Esperaba aquel autobús con nervios. Atrás habían quedado los exámenes y las notas. Me había despedido de los amigos de mi ciudad hasta septiembre y la ropa ya la habían llevado mis padres a casa de mis abuelos para pasar todo el verano.
Pronto llegarían las excursiones en bici, los baños en pozas de los ríos o las tardes enteras leyendo en la piscina. Fumar el primer cigarrillo, tratar de robar el primer beso. Mañanas de frontenis y tardes paseo. Huertas repletas de fruta madura que disfrutar tratando de que no nos pillara el dueño. Tardar semanas en preparar el chamizo para fiestas y noches intensas corriendo con las bicis por las calles y plazas haciendo gritar a corros de señoras jugando al julepe. Sortear a la interminable sucesión de sillas donde los hombres tomaban la fresca después de un duro día de trabajo. Supongo que en aquella época no habría concursos de verano en la televisión.

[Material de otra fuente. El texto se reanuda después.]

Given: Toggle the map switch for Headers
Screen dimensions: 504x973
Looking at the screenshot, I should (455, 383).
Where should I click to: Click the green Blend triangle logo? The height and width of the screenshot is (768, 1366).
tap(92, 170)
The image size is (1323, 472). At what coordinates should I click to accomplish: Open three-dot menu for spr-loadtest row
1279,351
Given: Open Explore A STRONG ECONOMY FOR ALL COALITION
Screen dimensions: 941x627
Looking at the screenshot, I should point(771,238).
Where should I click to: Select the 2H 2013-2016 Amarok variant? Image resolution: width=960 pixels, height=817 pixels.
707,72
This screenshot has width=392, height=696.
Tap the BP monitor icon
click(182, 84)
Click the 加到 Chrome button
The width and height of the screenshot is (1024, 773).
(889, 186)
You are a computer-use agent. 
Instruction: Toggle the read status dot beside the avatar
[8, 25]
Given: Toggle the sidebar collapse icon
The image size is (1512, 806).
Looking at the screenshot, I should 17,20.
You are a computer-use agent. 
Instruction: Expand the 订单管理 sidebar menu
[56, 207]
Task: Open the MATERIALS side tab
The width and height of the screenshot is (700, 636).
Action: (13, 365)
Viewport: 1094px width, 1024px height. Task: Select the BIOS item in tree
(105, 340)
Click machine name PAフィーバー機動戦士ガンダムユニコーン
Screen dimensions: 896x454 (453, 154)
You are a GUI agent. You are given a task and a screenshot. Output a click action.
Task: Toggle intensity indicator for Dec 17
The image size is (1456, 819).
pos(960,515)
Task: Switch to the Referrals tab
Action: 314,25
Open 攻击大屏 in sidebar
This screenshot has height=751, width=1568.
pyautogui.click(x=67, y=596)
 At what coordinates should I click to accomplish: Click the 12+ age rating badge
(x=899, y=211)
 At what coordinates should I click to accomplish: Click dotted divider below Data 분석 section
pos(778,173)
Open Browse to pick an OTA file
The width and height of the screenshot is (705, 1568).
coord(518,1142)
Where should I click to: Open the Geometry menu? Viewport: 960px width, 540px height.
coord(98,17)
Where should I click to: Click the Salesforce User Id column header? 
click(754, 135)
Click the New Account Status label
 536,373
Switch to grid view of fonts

La bofetada de calor nada más bajar del autobús nunca me supo tanto a libertad. La sensación de verte libre durante todo un verano. Esa libertad que se fue perdiendo por el camino y que, ahora, solo saboreamos dos semanas al año. Dos semanas para tratar hacer todo lo que durante el año no pudimos hacer y a la vez descansar, desconectar, broncearnos, hincharnos a platos de la zona donde estemos y hacer deporte, casi sin deshacer la maleta, animados por anuncios de veranos perfectos, regados de cervezas.
El lento disfrute del tiempo, a sabiendas de que tenía todo el verano por delante, es lo que más echo de menos. Cuando por estas fechas veo chavales con la mochila cogiendo autobuses hacia sus pueblos, me viene a la cabeza la imagen de El Mochuelo montado en uno para dejar el suyo después de tantas aventuras. Yo también recorrí El Camino hace tiempo.